TASK PROMPT>
Restate word for word the line containing "Where should I click to: Click the WeakCache<ClassLoader" and each line that follows it, through the last line below, and nothing else.

[Stored data]
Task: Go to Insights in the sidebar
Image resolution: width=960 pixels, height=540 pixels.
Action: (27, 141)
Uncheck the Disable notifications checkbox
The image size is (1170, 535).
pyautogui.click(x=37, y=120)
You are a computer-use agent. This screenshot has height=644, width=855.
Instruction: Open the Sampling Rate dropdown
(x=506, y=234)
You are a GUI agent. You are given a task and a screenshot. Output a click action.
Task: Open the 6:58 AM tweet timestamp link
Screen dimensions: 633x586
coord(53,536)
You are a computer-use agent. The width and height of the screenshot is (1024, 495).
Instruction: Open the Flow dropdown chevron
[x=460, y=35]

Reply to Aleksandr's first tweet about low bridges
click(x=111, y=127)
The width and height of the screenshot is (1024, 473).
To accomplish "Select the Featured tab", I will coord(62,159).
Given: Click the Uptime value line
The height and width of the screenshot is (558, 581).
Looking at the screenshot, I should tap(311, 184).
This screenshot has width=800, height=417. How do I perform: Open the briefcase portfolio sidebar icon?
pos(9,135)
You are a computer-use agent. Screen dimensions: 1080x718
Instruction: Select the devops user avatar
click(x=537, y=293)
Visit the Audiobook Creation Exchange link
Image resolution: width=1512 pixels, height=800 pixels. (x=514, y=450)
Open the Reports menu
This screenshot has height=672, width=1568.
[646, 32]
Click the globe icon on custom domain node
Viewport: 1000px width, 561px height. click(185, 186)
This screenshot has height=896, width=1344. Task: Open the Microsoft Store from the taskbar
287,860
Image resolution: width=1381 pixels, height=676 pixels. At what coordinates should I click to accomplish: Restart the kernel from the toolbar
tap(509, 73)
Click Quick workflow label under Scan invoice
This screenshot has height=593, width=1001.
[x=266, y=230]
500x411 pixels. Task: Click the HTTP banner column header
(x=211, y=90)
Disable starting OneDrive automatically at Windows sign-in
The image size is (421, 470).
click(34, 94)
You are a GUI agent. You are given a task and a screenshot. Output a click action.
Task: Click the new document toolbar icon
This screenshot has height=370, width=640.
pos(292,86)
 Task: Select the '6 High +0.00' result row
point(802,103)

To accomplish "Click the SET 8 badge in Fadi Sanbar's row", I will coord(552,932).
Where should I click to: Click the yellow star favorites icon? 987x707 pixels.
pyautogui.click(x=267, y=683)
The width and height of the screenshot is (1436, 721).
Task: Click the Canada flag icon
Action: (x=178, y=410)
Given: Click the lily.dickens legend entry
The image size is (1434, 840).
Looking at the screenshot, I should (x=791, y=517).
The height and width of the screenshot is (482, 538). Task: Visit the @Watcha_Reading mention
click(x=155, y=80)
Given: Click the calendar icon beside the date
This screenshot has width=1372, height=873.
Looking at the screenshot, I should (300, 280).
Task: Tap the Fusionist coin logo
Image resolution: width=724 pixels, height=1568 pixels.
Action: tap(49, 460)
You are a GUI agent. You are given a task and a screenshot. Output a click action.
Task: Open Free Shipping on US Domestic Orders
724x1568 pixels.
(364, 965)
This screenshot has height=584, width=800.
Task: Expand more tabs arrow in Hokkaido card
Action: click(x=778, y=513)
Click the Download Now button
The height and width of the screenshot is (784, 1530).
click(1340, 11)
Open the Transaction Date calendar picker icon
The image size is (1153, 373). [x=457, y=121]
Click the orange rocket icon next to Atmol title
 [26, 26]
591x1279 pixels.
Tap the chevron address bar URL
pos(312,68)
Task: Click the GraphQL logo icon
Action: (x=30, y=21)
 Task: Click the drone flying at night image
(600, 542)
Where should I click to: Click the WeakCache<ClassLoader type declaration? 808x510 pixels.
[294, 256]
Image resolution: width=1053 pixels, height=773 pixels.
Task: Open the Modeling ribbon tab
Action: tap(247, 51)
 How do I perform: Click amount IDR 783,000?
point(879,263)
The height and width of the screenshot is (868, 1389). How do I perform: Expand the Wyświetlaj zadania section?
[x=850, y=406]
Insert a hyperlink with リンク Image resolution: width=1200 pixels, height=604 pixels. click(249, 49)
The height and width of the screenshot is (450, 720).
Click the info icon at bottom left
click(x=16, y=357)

RESULT OF THIS TASK>
Where should I click to: Click the WeakCache<ClassLoader type declaration? 808x510 pixels.
[294, 256]
Image resolution: width=1053 pixels, height=773 pixels.
Task: Open the Modeling ribbon tab
Action: tap(247, 51)
 How do I perform: Click amount IDR 783,000?
point(879,263)
The height and width of the screenshot is (868, 1389). How do I perform: Expand the Wyświetlaj zadania section?
[x=850, y=406]
Insert a hyperlink with リンク Image resolution: width=1200 pixels, height=604 pixels. click(249, 49)
The height and width of the screenshot is (450, 720).
Click the info icon at bottom left
click(x=16, y=357)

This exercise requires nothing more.